Assad has largely stayed out of the public eye during the crisis, recalling his father's distant mien, an image at odds with his public persona as an everyman dining in Damascus's restaurants with his young family and strolling through its souks. Mahjoub says its because Assad isn't "a tactical, retail politician. He doesn't like to talk to impress, he likes to talk to achieve." Abdel-Nour has a different interpretation. Assad is the public face of the regime, he says, and the less people see of him now, the less likely they are to associate him with the unrest. "If Assad loses this image, the respect people still have for him, the regime is finished," he says.
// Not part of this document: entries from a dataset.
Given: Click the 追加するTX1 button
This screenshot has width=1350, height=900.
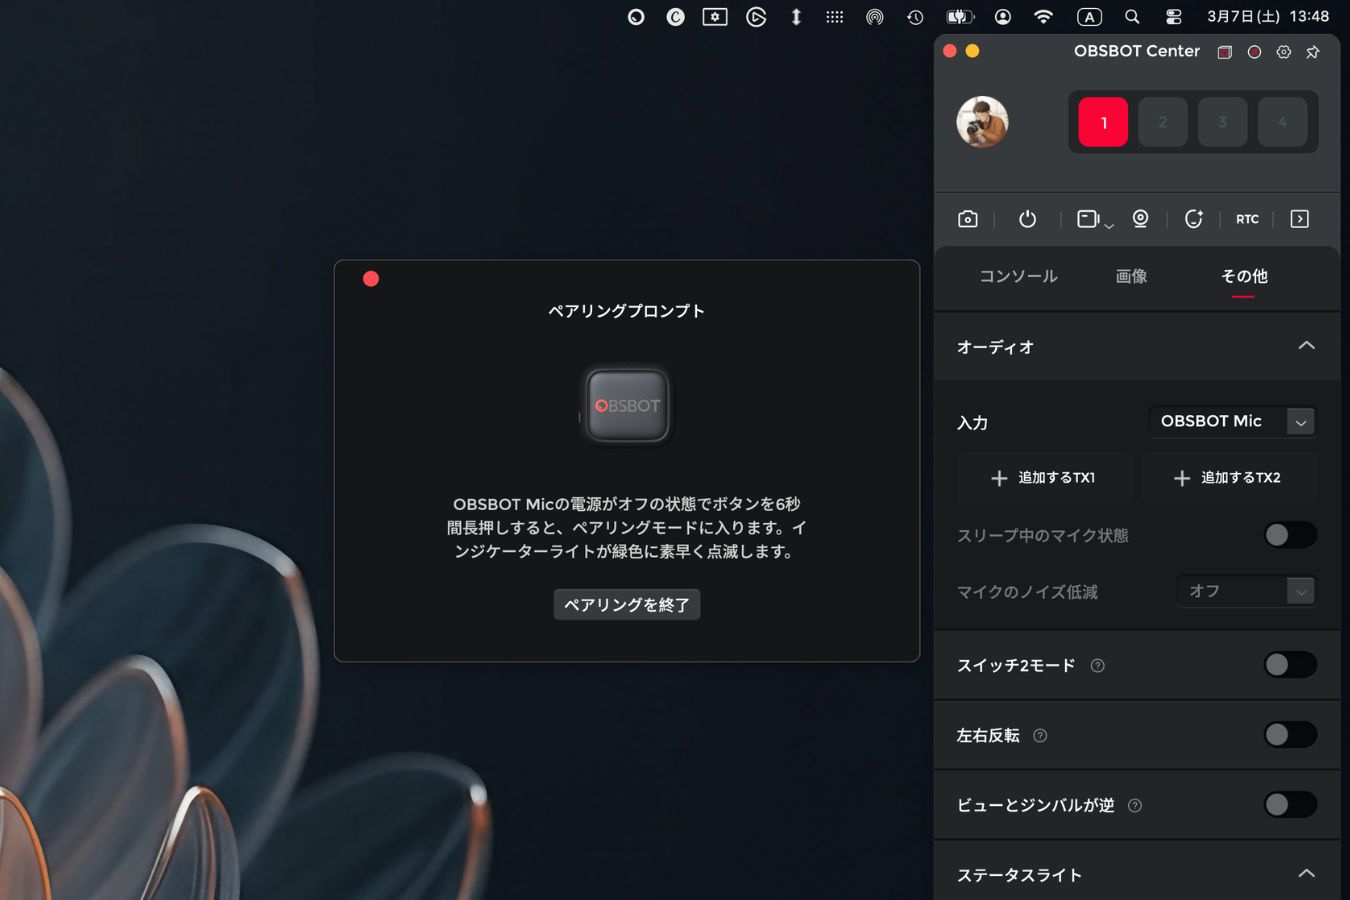Looking at the screenshot, I should click(1044, 478).
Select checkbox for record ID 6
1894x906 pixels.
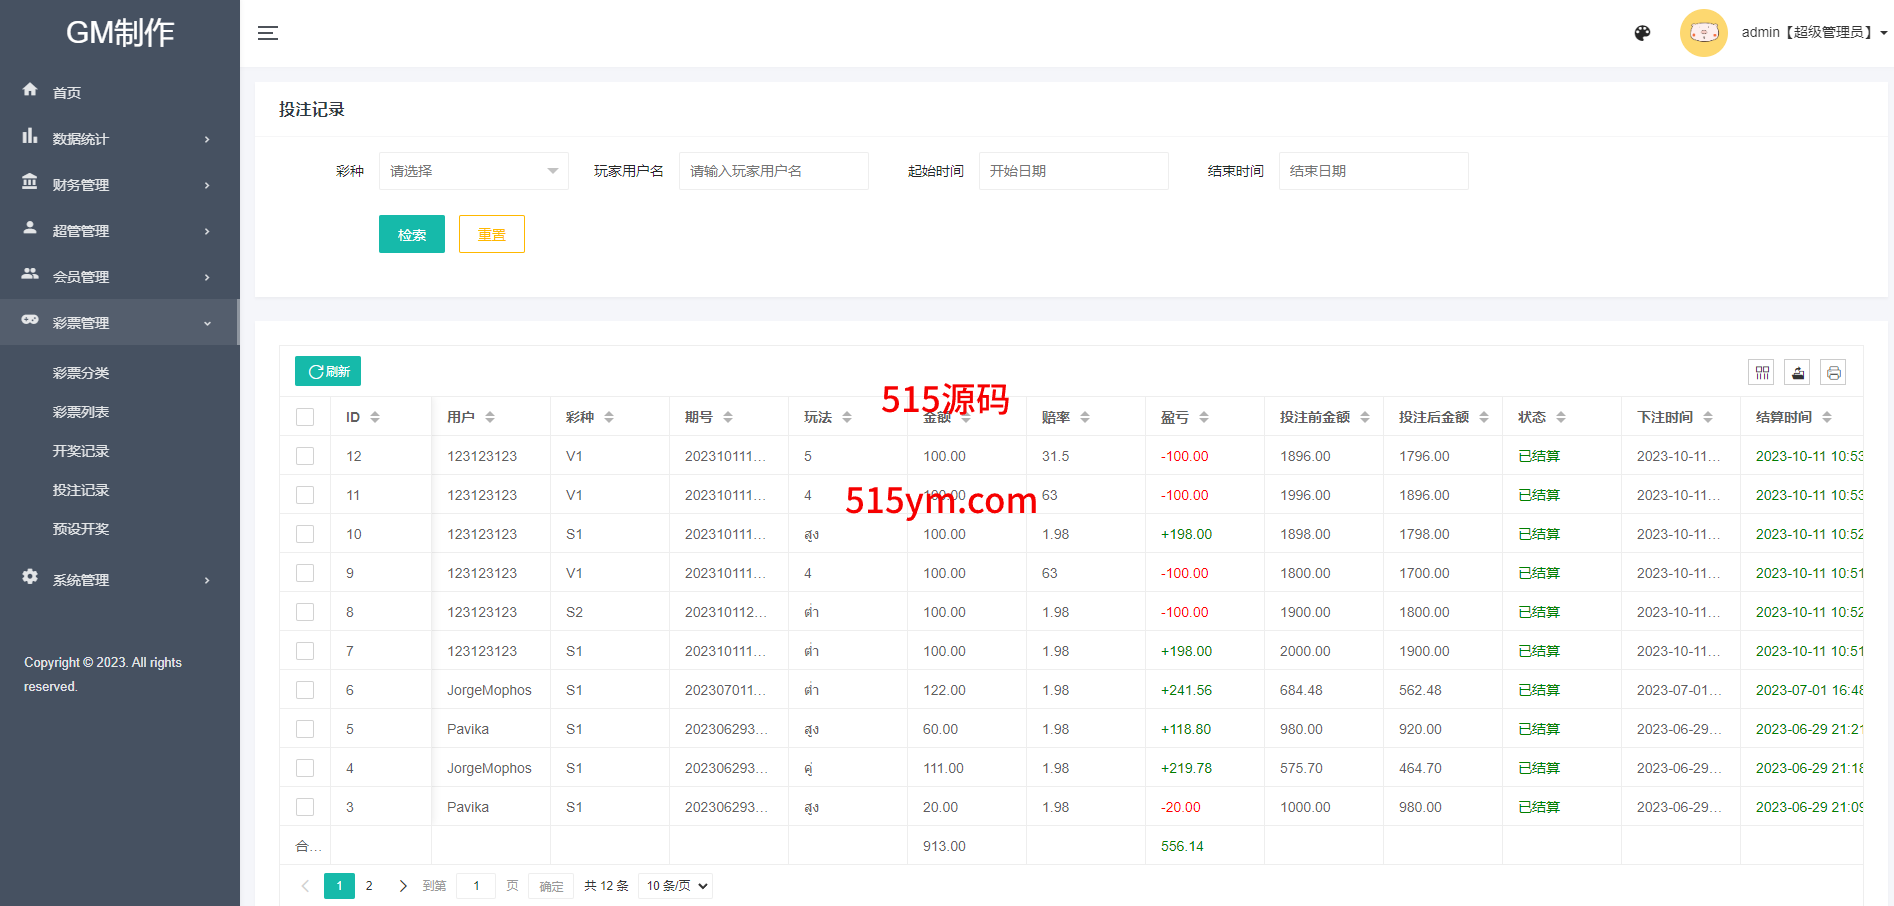coord(305,690)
Abdel-Nour is now estranged from Assad, personally and politically. The pair remained close friends for decades after college, attending family dinners and birthday parties, until a few years after Assad inherited the presidency upon his father's death in 2000. Abdel-Nour rose through the ranks of the ruling party to become one of only 500 civilian members of the prestigious Ba'ath Congress of loyalists (the other 600 places are reserved for military and intelligence officers), before defecting from the regime and becoming one of its leading critics, editing an independent website all4syria.org from the safety of Dubai. He says the coterie of intelligence officials, part of the "old guard" of the regime, alienated many of the young president's former friends and associates. "It wasn't just the case with me, it was the case with a lot of his friends," he says. "We had to stay away. We were told by bad people who are still now in their positions, so I can't talk about them." Assad has publicly denied that elements of the regime have curtailed him.
Still, Abdel-Nour is clearly torn about a man he once admired. "He's a very dear friend to me," he said several times, in the present tense, while talking to TIME. For the Syrian crisis to end, he says, Assad the man will have to overrule Assad the president. "He should listen to the people and listen to his heart before being a president," he says, "because he will know what he should do."